Material supplied -
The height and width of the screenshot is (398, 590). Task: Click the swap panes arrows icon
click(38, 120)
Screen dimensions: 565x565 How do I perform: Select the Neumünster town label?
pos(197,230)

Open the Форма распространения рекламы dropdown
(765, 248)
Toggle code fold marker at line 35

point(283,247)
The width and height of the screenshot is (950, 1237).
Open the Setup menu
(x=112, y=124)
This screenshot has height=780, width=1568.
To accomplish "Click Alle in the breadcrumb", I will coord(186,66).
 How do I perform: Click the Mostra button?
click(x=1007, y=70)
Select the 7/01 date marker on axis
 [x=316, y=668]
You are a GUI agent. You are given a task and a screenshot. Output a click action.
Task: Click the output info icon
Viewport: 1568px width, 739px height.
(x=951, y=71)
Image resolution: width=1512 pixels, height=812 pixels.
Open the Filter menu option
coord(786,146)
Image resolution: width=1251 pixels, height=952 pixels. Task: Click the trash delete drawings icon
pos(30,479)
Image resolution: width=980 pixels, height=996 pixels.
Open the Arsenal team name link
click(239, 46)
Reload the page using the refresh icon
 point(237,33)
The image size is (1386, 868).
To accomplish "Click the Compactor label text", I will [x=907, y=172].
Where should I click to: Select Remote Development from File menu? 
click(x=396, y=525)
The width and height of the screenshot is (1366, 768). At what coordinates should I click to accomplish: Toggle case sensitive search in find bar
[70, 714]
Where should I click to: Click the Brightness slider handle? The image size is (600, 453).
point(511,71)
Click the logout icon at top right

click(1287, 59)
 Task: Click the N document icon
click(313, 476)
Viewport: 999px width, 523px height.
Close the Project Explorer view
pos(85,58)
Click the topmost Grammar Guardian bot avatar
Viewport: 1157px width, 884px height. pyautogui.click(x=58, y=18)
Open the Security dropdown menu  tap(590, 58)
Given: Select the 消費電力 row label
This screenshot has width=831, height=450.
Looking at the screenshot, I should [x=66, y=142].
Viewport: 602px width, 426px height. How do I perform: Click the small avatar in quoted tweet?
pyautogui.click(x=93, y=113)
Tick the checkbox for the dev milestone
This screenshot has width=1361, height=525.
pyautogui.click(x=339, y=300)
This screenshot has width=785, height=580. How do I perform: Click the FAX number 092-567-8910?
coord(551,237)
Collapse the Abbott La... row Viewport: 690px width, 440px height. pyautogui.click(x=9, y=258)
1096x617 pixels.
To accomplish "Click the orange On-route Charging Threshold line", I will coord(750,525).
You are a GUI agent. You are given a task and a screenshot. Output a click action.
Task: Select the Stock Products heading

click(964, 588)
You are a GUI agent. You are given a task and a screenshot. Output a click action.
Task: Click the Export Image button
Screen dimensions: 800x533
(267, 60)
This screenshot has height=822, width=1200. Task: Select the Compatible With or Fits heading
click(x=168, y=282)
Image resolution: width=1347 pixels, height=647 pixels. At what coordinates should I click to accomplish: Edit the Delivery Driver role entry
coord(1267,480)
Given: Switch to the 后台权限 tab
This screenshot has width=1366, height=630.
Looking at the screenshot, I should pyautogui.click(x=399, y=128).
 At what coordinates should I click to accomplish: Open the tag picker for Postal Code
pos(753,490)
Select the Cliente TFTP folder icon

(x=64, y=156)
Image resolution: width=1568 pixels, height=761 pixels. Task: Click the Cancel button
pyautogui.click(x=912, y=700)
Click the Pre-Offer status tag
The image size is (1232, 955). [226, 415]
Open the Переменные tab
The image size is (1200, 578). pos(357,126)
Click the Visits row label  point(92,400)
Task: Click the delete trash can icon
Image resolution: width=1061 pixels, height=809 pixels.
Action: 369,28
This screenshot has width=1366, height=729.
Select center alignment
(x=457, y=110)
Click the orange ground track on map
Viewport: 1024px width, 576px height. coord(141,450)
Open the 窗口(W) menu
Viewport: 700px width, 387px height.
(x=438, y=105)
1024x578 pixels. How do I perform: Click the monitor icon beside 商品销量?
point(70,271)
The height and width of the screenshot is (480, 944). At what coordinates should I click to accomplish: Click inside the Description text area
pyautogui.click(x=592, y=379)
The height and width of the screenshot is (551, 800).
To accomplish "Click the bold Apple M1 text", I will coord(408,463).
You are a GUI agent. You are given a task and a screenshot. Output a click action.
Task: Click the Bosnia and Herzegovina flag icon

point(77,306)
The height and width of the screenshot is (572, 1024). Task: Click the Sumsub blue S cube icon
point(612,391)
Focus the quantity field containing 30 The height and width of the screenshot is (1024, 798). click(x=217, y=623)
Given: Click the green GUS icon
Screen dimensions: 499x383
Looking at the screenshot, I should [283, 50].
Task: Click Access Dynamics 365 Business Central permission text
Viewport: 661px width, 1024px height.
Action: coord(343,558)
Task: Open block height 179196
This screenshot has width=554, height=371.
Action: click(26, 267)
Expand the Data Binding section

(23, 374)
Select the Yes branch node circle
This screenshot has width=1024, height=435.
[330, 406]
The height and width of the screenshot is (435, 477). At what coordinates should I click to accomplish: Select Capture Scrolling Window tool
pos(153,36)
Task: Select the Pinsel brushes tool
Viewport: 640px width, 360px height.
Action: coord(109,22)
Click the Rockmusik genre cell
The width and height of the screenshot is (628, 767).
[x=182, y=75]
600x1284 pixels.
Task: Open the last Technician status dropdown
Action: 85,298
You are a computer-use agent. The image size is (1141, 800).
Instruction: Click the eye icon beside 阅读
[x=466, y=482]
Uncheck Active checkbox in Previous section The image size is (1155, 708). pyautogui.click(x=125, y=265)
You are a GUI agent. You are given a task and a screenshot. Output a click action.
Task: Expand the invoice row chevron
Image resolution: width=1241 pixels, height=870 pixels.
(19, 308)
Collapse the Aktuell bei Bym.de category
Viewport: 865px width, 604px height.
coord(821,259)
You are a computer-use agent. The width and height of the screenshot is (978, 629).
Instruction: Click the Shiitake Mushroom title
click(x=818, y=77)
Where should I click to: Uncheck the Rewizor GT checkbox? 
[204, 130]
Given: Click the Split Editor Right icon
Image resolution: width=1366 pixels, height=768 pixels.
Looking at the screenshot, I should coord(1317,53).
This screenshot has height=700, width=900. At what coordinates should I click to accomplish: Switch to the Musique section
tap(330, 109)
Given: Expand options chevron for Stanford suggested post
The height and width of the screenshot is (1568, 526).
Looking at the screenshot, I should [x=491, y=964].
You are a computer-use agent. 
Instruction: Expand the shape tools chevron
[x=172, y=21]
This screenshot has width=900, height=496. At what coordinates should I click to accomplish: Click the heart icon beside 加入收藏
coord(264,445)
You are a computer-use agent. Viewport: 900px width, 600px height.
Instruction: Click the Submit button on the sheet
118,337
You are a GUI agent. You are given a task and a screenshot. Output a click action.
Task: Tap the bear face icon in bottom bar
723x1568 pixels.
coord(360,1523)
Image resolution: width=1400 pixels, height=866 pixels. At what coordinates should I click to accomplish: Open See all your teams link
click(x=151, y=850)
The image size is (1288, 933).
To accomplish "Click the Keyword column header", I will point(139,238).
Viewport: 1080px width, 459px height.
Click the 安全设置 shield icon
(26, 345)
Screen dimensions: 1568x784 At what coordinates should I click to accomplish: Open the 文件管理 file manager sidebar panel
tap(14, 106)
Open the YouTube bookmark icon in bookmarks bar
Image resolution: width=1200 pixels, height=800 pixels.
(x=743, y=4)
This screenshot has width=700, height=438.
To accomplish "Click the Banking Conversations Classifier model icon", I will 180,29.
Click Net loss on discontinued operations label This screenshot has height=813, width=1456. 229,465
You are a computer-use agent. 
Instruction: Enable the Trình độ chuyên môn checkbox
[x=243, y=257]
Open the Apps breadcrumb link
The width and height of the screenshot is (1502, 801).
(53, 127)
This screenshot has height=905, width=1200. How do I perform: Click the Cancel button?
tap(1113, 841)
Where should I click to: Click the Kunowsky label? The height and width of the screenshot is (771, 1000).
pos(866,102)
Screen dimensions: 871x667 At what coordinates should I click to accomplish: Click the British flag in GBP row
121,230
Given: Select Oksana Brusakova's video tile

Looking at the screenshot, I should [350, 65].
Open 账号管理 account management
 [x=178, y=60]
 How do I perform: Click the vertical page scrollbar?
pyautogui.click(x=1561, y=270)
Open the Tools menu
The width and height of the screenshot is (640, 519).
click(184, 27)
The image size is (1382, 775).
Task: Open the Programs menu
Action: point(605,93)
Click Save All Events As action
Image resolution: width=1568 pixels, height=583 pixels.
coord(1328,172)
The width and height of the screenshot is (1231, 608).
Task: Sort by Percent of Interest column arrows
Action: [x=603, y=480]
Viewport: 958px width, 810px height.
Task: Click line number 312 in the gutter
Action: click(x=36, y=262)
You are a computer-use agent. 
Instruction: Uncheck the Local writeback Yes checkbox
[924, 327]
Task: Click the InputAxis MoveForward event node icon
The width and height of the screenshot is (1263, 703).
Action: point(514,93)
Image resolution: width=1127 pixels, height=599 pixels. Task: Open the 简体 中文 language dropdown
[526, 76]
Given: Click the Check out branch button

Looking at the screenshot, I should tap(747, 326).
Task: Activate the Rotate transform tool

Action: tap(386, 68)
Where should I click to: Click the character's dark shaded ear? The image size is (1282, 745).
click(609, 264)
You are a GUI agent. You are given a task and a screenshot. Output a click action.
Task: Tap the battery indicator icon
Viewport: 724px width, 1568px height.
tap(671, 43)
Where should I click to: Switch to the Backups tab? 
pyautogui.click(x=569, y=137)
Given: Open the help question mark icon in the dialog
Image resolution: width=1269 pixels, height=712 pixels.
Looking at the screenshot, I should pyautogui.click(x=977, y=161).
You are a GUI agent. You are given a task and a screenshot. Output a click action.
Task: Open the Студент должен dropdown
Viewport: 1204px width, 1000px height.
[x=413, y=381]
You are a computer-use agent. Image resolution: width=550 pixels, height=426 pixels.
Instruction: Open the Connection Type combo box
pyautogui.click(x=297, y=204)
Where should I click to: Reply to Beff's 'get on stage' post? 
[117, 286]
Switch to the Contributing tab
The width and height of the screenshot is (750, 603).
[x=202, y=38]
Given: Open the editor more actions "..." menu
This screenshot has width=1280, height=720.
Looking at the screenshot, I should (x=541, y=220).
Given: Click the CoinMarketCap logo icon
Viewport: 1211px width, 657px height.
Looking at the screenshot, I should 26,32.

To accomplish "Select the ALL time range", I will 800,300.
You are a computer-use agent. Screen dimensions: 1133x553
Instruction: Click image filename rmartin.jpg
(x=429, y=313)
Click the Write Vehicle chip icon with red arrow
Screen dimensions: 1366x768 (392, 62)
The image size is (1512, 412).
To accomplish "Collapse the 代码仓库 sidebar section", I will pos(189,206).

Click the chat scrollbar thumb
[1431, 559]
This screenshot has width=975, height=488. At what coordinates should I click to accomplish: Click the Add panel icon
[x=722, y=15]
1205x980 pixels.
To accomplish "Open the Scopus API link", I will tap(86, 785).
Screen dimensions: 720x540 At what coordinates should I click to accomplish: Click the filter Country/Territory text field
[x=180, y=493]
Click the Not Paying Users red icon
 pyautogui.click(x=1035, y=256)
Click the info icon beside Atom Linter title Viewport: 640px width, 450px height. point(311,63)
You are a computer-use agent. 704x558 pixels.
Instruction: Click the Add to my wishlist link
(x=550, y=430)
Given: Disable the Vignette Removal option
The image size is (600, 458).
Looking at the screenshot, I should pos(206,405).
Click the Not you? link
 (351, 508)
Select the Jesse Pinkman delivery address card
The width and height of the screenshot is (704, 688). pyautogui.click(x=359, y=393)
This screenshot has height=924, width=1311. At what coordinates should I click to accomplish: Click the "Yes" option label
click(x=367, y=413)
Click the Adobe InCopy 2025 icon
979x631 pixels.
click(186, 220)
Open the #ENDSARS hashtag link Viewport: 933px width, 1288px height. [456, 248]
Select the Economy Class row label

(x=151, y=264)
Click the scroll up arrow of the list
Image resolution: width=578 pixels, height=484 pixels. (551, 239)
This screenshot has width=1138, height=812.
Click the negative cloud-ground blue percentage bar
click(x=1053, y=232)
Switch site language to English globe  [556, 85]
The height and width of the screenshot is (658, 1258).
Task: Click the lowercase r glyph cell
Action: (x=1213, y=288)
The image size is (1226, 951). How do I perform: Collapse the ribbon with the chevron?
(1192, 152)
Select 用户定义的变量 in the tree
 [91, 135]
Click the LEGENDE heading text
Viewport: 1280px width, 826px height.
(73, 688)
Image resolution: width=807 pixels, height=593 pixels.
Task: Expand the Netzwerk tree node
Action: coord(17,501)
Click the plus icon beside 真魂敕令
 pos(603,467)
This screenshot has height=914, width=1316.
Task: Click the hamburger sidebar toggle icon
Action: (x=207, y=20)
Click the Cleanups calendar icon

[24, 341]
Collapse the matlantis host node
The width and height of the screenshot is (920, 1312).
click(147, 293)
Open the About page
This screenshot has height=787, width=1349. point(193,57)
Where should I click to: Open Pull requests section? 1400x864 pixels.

Activity -
Which lines of the records contain the word "info"? Copy each of them.

Exercise response -
Task: Click the output info icon
Click the info icon beside Atom Linter title Viewport: 640px width, 450px height. point(311,63)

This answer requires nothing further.